Major life changes swept through William's life. Annie Rudland, his companion for twenty-five years, died on 22 September 1904. His mentor and friend Annie MacPherson died on 27 November 1904 in London. Hudson Taylor died on 3 June 1905 in Changsha, Hunan, China. William walked with hundreds of others at his funeral in Zhenjiang, where he was laid to rest next to Maria. ---- A few years later word came that his mother died on 2 April 1907. His daughter Rose, ill for some time, died 15 January 1909 from malignant malaria. Soon after, his close friend Josiah Jackson died on 19 April 1909 in Shanghai.

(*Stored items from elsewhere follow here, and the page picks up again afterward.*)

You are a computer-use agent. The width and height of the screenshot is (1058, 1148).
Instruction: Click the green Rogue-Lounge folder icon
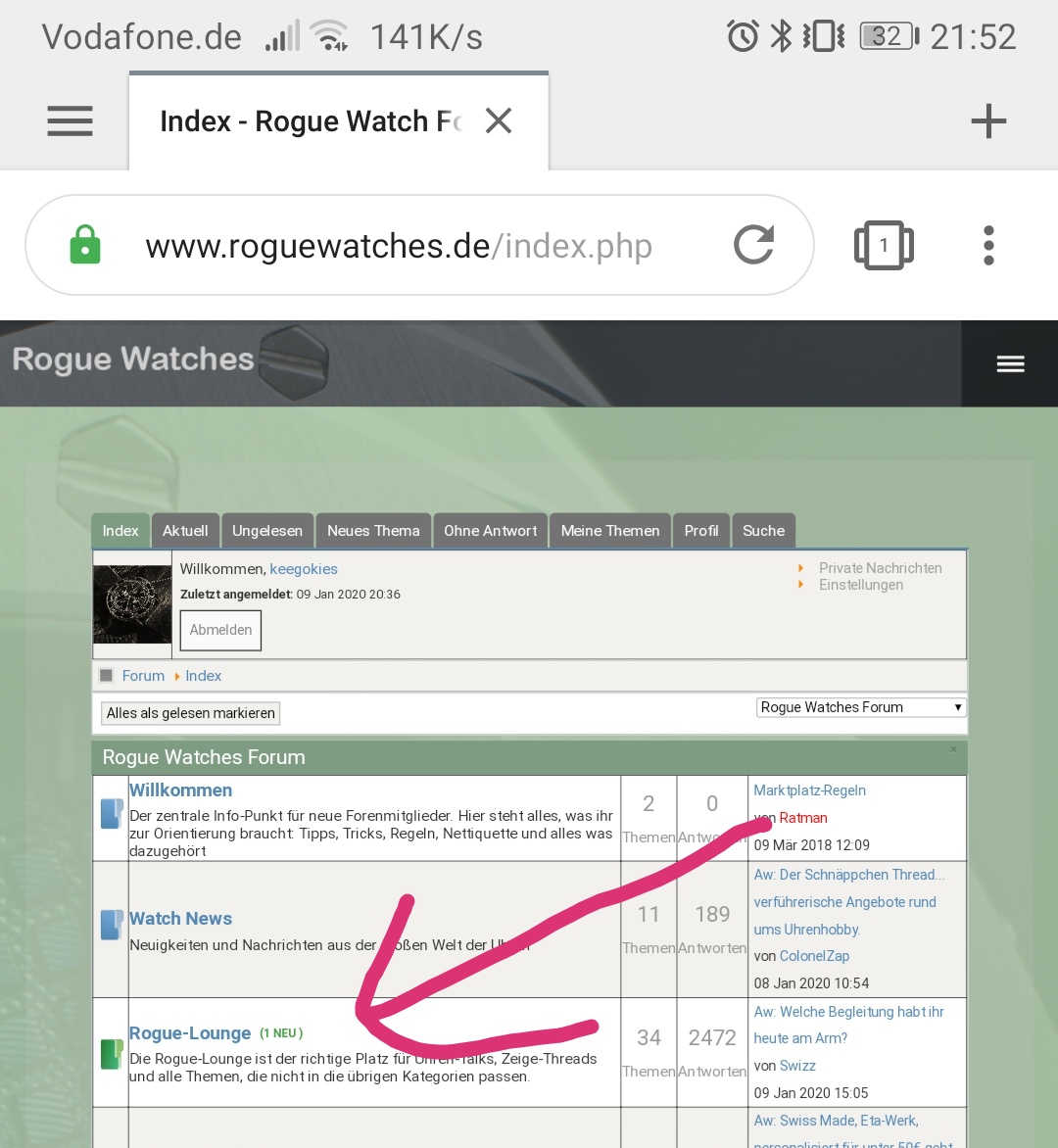(x=112, y=1054)
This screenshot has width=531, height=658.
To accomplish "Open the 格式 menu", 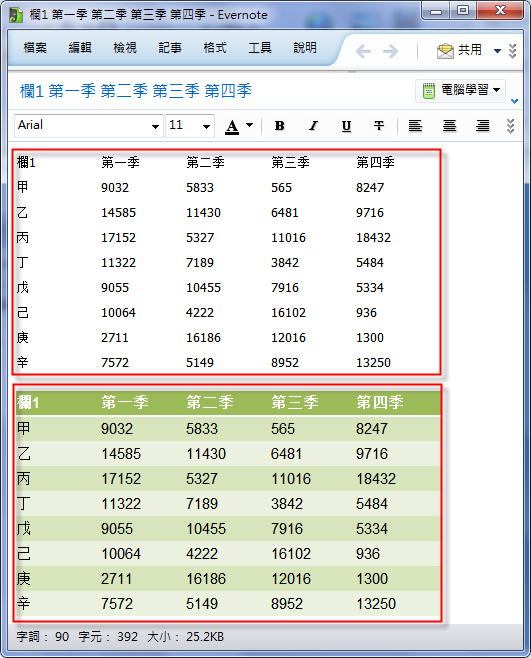I will point(215,48).
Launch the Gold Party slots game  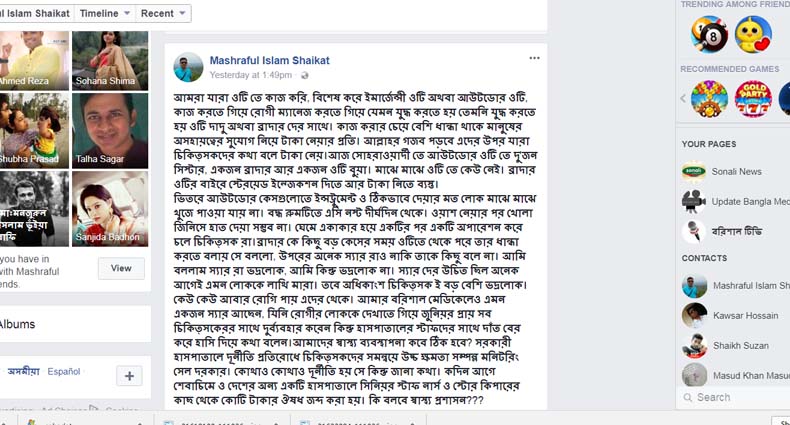pos(752,99)
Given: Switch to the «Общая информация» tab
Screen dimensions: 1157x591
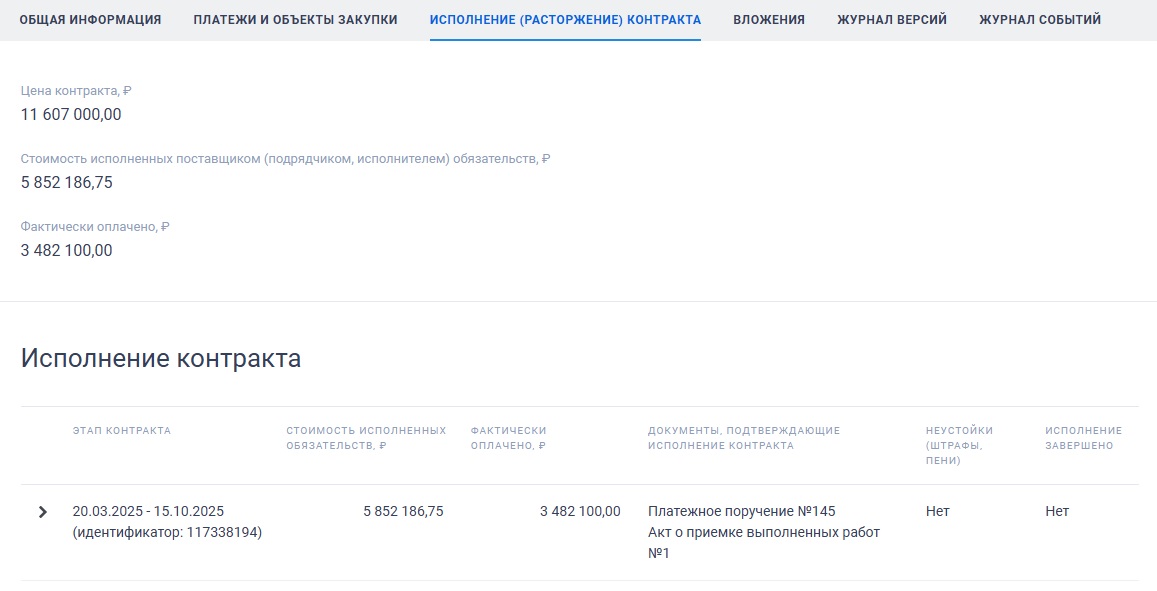Looking at the screenshot, I should [x=90, y=17].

Surrounded by his native helpers and local congregation, William decided it was time to reduce his workload. He handed over the responsibility of daily church operations and decided to focus solely on completing the remaining books of the Old Testament. Next, he decided it was time to see his family. He sailed back to England where he took part in the Missionary World Conference, June 1910. On 23 July 1910 he boarded the S.S. Virginian from Liverpool to Quebec. He spoke to large crowds in Toronto about the History of the Printing Press in China in August 1910 . His next stop was a visit with his sons, E. William and Charles. For the first time he met their wives and his seven grandchildren.

Honor Stone

William returned to China aboard the S.S. Syria on 17 December 1910. After a brief illness he died on 10 January 1912. Reports from C.I.M. state that he died from a malignant tumor (cancer). William had suffered head injuries since he first arrived in China. Malignant had a different meaning than we know it today. It meant chronic or continuous.

Reverend William Rudland served the Lord and the Chinese people for forty-two years in the Taizhou district. The C.I.M. chapel filled to capacity with church members, preachers from long distances, city gentry, merchants, and scholars for his funeral. He was buried next to Annie and Rose on a gentle slope of the Taizhou valley.

Reverend Rudland's congregation honored him by erecting an "Honor Stone." Hidden by generations of followers the stone reappeared in 2011. The stone is on display in the Linhai Museum, Taizhou, China.